6e volet de ma lecture du livre de Catherine Perret Le tacite. L’humain – Anthropologie politique de Fernand Deligny. La première page se trouve ici.
Le travail ethnologique fait sur les régularités des cartes d’erre conduit Fernand Deligny à conclure qu’en réalité les enfants n’errent pas vraiment. Ils vont, ils tournent, surtout ils retournent, là « où en général s’est produit un événement d’importance pour la communauté », qui n’est plus visible, a été effacé. Ils évolueraient et reviendraient dans un espace mémoriel, où la mémoire commune du lieu les aimanterait, contrairement à l’enfermement que l’on suppose à l’autisme. Il s’agirait pour l’enfant, explique Catherine Perret, de « tracer-reconstituer l’écheveau des existences matérielles enfouies (sources, chemins disparus, arbres foudroyés, maisons brûlées) », chacune de ces traces invisibles ayant fait « trou » en lui (p. 343).

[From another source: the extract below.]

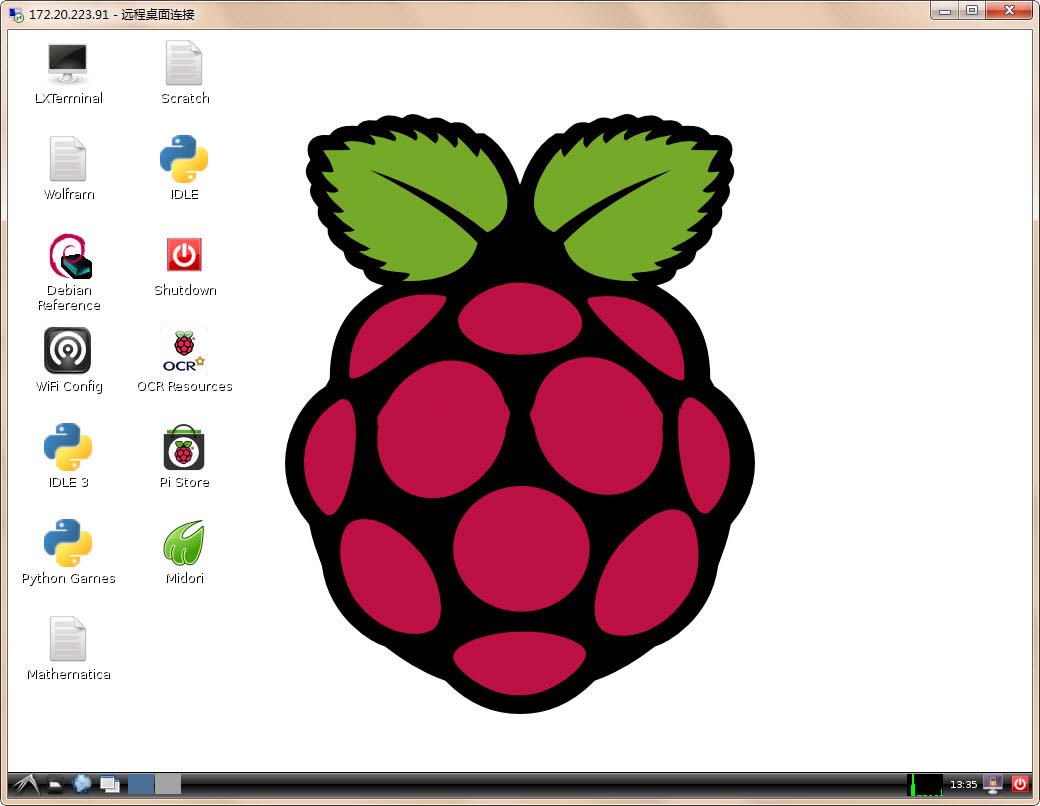Click the file manager taskbar launcher
Image resolution: width=1040 pixels, height=806 pixels.
pyautogui.click(x=57, y=784)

Et même, cette mémoire ne serait pas individuelle ou sociale, ni même historique mais ce serait « une mémoire d’espèce », que nous aurions tous en commun en tant qu’hommes, selon l’expression de Deligny (p. 297) – ce en quoi en sa thèse est anthropologique. Tous les hommes partageraient ce qu’il appelle « ce fonds commun autiste que nous avons tous en permanence ».
Plus encore, mieux encore, cet enfant, en tournant autour de ce que nous avons de fondamentalement commun avec lui, « il piste, écrit Catherine Perret, il cherche. Il nous cherche. Sans nous trouver. », puis il cesse de tourner, « c’est donc qu’il a retrouvé nos « traces », que nous sommes devenus perceptibles à ses yeux… », que nos traces ont fait traces en lui. Avec ces enfants, il s’agirait donc et il serait possible « par instants » de « nous rendre existant à leurs yeux », parce que la communauté que nous formons avec eux précèderait la conscience que nous en aurions. Il s’agirait d’établir un « pont » entre eux et nous, « un gué », attesté par les images de la caméra : l’impalpable et invisible « matière d’entre » serait là, comme visible, comme un accord entre personnages d’un même tableau, sous un œil commun.